Maddi kaybımız büyüktü ama zararın neresinden dönülse kârdır dedik. Ben mezun olana kadar başka bir avukatla çalışmaya başladı babam. Mallarımızın hepsini kurtaramasak ta bir kısmını kurtarmıştık.
Hukuk fakültesinden mezun olduğum zaman artık iki üniversite bitiren iki yabancı dil bilen ve kendinden emin, ayakları yere sağlam basan bir insandım.
Bir insan için bundan daha mutlu ne olabilirdi ki!
Tekrar babamla çalışmaya başladığımda artık her türlü konularda tek başıma karar verebilecek konuma gelmiştim. Babamda bana güvendiğini belli etmek için işi yavaş yavaş üzerime yıkmaya başlamıştı. Bu beni daha çok çalışmaya ve kendimi babama daha çok kanıtlamaya sevk ediyordu. Bundan asla şikâyetçi değildim.
Kısa bir sürede babamın bana bıraktığı bir parça sermayeli işi iyice büyütmüş ithalat, ihracat işlerine adım atmıştım.
Tüm bu başarılarımda en büyük yardımcım, küçüklüğünden beri babamın yanında çalışan Selimdi. Kendisi ortaokul terk olmuş olsa da yılların birikimiyle çoğu üniversiteliden çok daha bilgiliydi.
Orta ikinci sınıfa giderken babasını kaybetmiş Selim ve ailenin tek oğlu olarak ailesinin tüm yükünü o yaşlarda üstlenmiş. Annesi babamın yanına bırakırken “Eti senin, kemiği benim. Sen adam et oğlumu da eli ekmek tutsun” demiş. Uzaktan akraba olan bu aileye babam elinden gelen yardımı yapmış ama Selim’i okula tekrar döndürememiş.
Çalışkanlığı ve dürüstlüğü sayesinde babamın sağ kolu olup çıkmış yakın zamanda.
İşleri ben devralınca da benim sağ kolum gibiydi adeta!
İkimiz tam bir uyum içerisinde çalışırdık.
Yaşım yavaş yavaş ilerleyip kırklara merdiven dayadığı zaman hayatımdaki tek eksikliğin sıcak bir yuva olduğunu anladım. Annem ve babamla mutluydum ama herkes odasına çekildiğinde yanımda sıcak bir nefesin yokluğunu artık daha çok hisseder olmuştum.

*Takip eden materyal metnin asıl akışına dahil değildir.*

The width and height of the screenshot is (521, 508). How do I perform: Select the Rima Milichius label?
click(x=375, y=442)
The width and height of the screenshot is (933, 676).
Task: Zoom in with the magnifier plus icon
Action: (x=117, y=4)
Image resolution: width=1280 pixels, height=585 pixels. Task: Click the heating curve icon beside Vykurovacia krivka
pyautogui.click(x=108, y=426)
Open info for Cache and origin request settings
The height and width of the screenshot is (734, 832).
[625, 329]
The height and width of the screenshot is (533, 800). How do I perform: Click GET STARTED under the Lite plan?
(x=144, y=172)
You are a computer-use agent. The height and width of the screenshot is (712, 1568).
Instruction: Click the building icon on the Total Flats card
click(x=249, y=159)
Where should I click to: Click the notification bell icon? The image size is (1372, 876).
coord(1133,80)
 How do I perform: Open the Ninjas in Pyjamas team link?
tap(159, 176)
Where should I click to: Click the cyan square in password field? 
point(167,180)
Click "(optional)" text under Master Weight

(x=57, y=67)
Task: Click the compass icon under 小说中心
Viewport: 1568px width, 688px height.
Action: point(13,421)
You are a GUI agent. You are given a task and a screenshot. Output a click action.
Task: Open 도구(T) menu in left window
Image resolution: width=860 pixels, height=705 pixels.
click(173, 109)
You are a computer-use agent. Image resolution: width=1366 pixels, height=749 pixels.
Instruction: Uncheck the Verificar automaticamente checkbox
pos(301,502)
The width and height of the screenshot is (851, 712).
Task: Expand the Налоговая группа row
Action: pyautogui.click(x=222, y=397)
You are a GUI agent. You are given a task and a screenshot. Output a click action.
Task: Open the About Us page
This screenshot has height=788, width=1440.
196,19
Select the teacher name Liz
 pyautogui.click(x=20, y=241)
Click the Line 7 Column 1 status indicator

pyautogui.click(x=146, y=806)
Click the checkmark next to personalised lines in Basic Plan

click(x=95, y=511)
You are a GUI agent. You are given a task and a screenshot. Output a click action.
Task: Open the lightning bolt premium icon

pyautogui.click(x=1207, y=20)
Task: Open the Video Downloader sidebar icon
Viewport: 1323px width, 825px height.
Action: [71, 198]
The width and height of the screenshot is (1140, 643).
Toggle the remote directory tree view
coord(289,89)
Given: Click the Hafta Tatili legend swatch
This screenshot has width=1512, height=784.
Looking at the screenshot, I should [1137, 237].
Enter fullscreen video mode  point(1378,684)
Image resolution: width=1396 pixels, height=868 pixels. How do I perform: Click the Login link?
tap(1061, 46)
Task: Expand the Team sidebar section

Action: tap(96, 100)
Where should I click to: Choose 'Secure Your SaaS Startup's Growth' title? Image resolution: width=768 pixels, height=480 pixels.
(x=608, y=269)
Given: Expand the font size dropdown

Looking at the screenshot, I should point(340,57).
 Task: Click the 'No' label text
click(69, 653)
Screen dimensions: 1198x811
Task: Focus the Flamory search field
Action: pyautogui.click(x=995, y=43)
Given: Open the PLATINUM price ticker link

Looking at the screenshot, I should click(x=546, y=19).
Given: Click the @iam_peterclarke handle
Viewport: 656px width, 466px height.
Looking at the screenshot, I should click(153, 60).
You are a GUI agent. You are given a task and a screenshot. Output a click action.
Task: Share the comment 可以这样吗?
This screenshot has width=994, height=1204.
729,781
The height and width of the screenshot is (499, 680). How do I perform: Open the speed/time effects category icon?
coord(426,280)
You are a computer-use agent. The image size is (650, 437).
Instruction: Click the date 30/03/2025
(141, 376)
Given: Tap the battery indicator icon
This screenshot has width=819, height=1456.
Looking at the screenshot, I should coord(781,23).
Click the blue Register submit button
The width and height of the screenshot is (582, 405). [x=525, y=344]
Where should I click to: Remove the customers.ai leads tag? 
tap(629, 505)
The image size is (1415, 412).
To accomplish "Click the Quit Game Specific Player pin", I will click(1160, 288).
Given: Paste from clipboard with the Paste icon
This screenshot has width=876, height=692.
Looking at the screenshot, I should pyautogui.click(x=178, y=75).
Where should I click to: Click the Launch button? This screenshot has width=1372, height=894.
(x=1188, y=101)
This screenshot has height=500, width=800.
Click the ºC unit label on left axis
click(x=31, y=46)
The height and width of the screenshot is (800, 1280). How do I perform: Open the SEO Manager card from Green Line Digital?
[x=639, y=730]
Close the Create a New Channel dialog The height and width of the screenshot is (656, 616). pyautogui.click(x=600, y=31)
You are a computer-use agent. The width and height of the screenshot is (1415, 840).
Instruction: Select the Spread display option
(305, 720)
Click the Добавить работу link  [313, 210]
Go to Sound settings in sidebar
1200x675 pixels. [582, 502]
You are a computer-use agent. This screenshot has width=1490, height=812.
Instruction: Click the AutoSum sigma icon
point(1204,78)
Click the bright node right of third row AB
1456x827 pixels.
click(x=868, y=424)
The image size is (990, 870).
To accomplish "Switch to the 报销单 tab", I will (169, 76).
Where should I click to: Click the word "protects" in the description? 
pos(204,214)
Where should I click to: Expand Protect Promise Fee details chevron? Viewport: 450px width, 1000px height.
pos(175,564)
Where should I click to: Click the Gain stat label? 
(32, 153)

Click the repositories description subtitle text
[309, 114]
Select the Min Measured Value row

Kimseye âşık olamıyordum. Birçok kişiyle tanıştırıyorlardı beni ama nasıl birini aradığımı bilmediğim için belki de, bir türlü ısınmıyordu içim.
Herkesin aklında belli belirsiz bir takım kıstaslar vardır seçecekleri eş konusunda ama ben başlarda evlenmeyi düşünmediğimden olsa gerek hiçbir fikrim yoktu bu konuda. O yüzden zorlanıyordum belki de kim bilir?
Otuz yedinci yaş günümü kutlarken fark ettim!
Ben aslında kimseyi aramıyormuşum, çünkü sevdiğim insan zaten yanı başımdaymış; Selim.
Evlenmek istediğimiz fikrini ailelerimize açtığımız zaman babam çok sevindi. Artık gözleri arkada kalmayacaktı. Ailem içinde, benim içinde paranın pulun önemi olmamıştı hiçbir zaman. Aileler arasındaki bu derin uçurum bizim için engel teşkil etmiyordu.
Bir iki ay içinde babamın düzenlediği düğünle dünya evine girmiştik.
Selim başlarda pek istekli görünmese de, babamın hatırını kıramayıp zoraki bizim için aldığı eve taşınmıştık.
Evliğimizin ilk yılı mükemmeldi benim için.
Selim benim hamileliğimi bahane ederek ilk başta işe gelmemi engelledi. Buna beni ne çok düşünüyor diye sevinmiştim. Hem doğumdan sonra nasılsa işime tekrar dönecektim.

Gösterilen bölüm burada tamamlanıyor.